DO THIS: Update the stretch from the line containing "At what (x,y)" through the end of the items by replacing "Enhanced Checklist" with "Task Checklist", leaving everything else unchanged. Leave the pictures out of your answer.

DATASET RECORDS start

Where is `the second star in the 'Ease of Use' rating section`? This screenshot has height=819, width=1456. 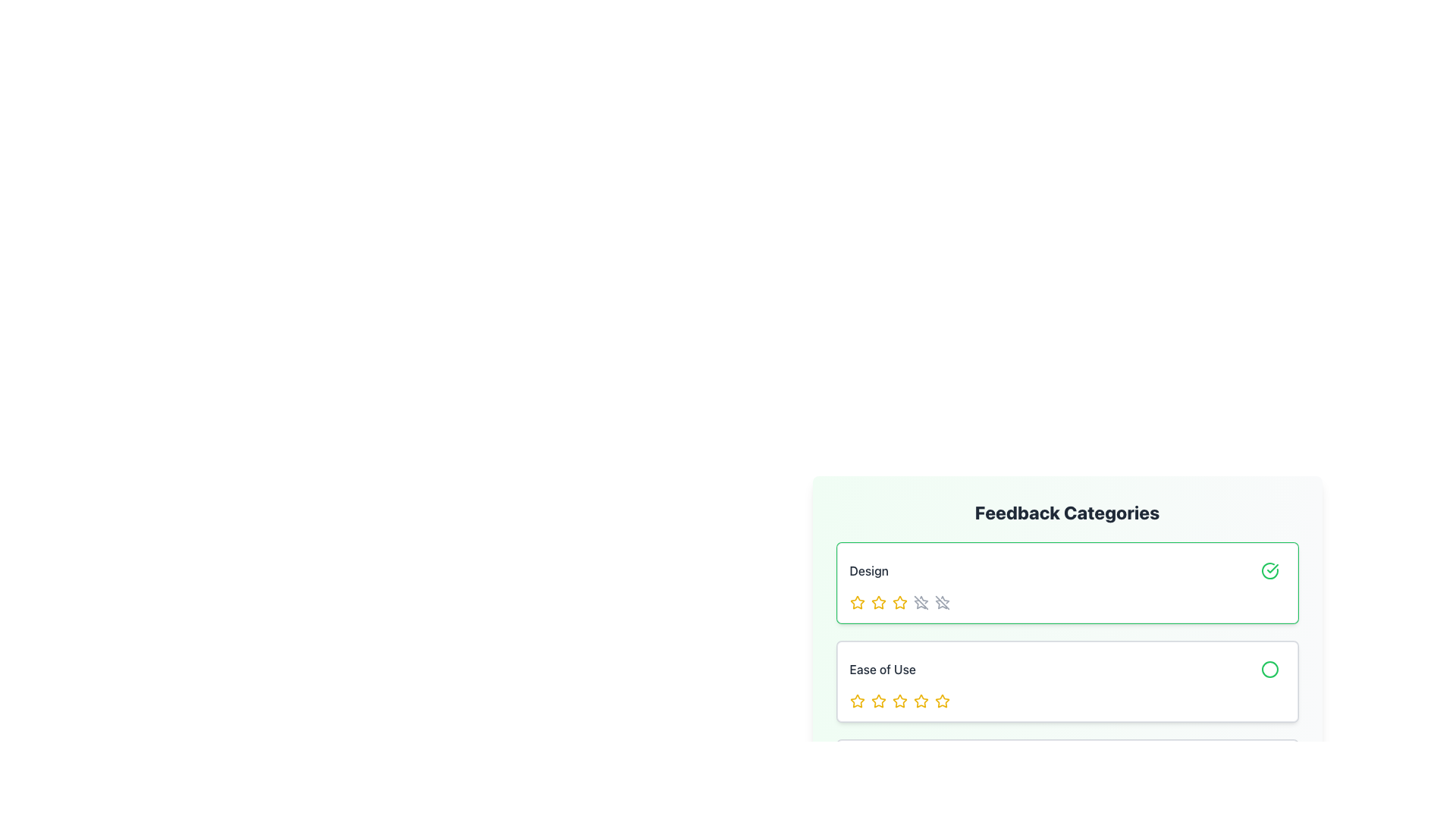
the second star in the 'Ease of Use' rating section is located at coordinates (878, 701).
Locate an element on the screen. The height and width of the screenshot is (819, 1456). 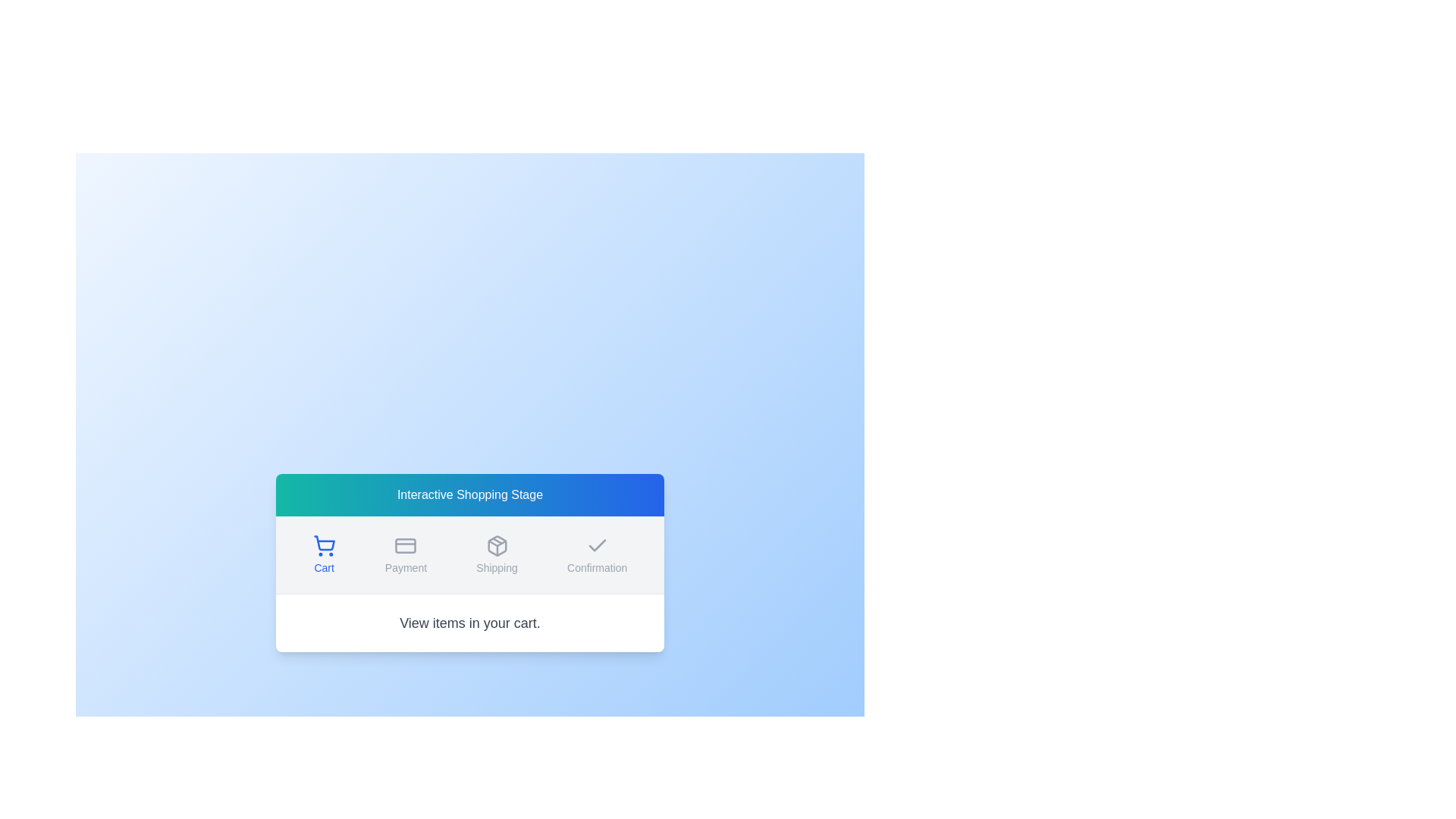
the 'Confirmation' button in the navigation bar to proceed to the Confirmation stage of the checkout process is located at coordinates (596, 554).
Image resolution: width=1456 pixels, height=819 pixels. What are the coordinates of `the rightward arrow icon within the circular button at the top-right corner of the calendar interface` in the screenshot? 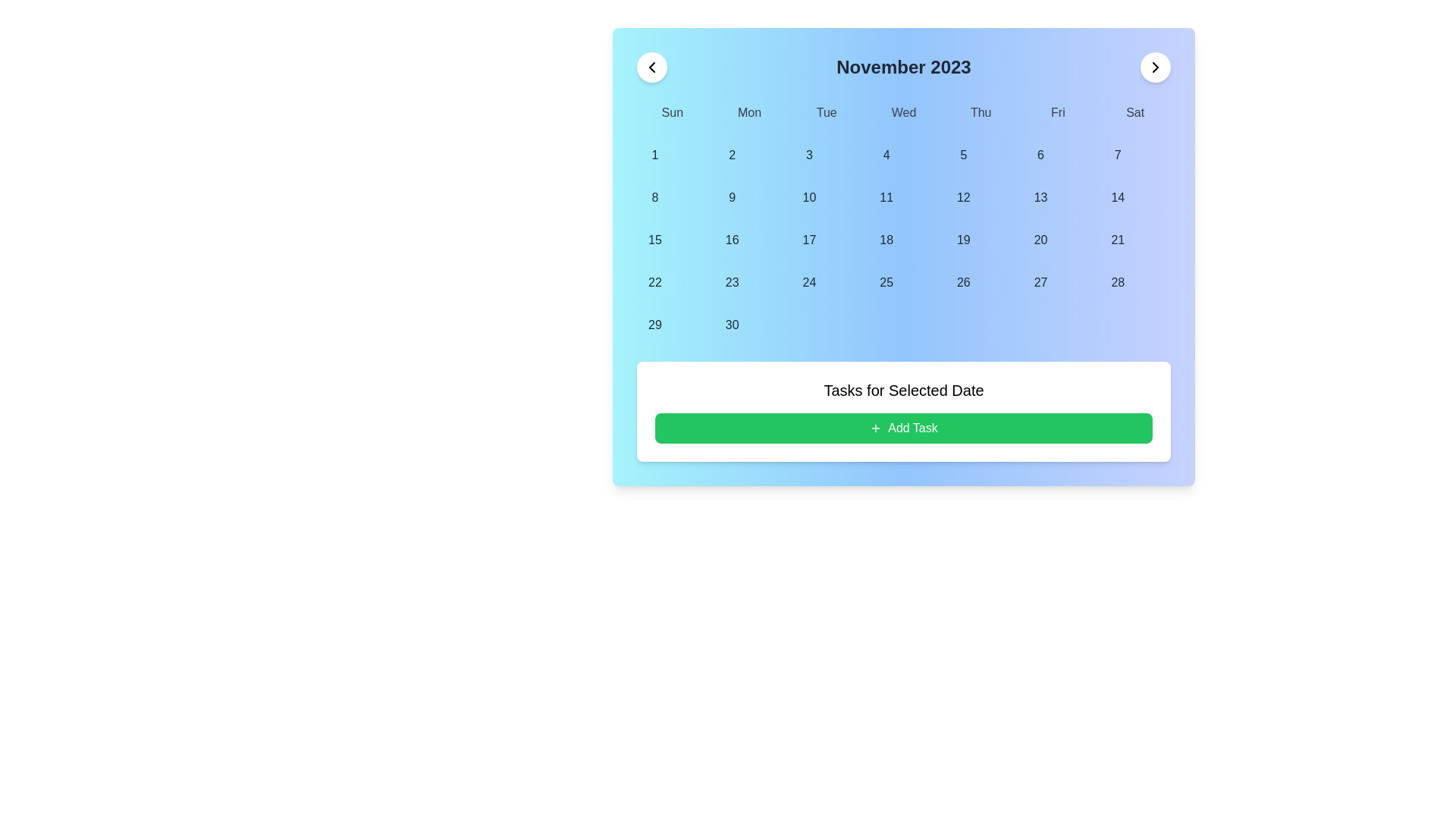 It's located at (1154, 66).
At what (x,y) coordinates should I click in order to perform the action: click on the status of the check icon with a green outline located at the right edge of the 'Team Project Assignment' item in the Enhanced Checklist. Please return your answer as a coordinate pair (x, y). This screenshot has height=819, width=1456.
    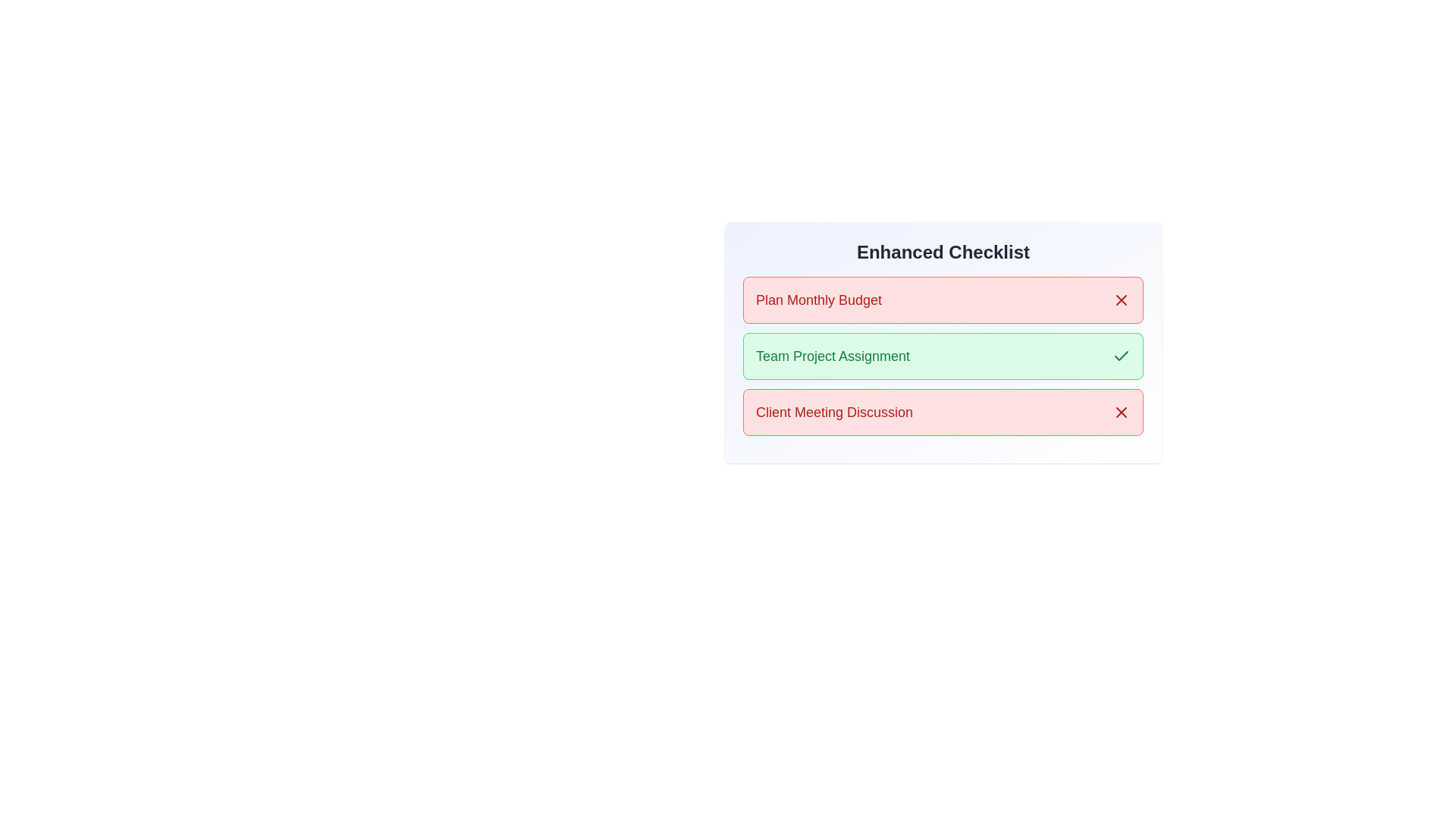
    Looking at the image, I should click on (1121, 356).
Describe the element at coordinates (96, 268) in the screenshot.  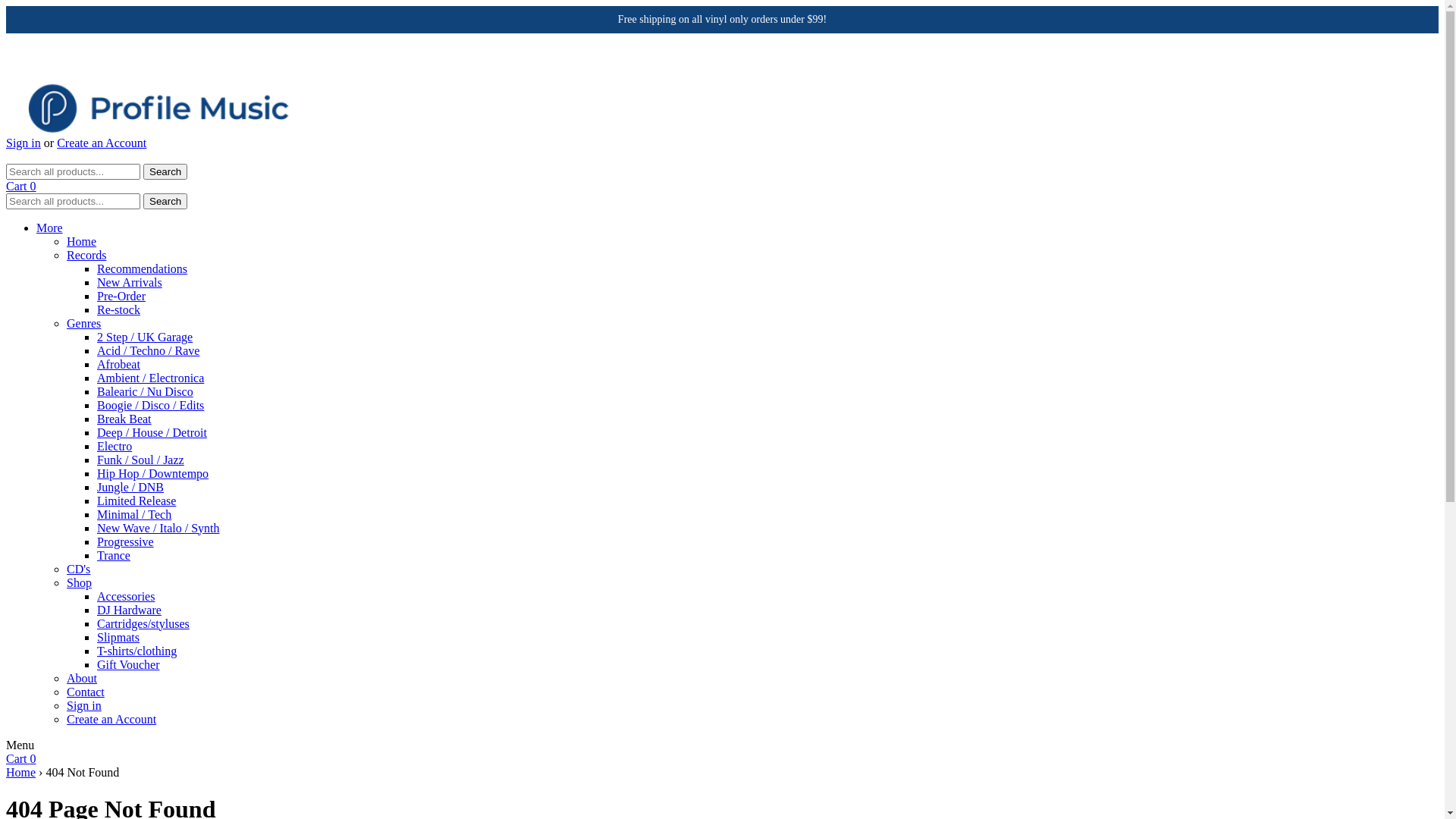
I see `'Recommendations'` at that location.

DATASET RECORDS end

TASK OUTPUT:
At what (x,y) coordinates should I click in order to perform the action: click on the status of the check icon with a green outline located at the right edge of the 'Team Project Assignment' item in the Task Checklist. Please return your answer as a coordinate pair (x, y). This screenshot has height=819, width=1456.
    Looking at the image, I should click on (1121, 356).
Describe the element at coordinates (96, 268) in the screenshot.  
I see `'Recommendations'` at that location.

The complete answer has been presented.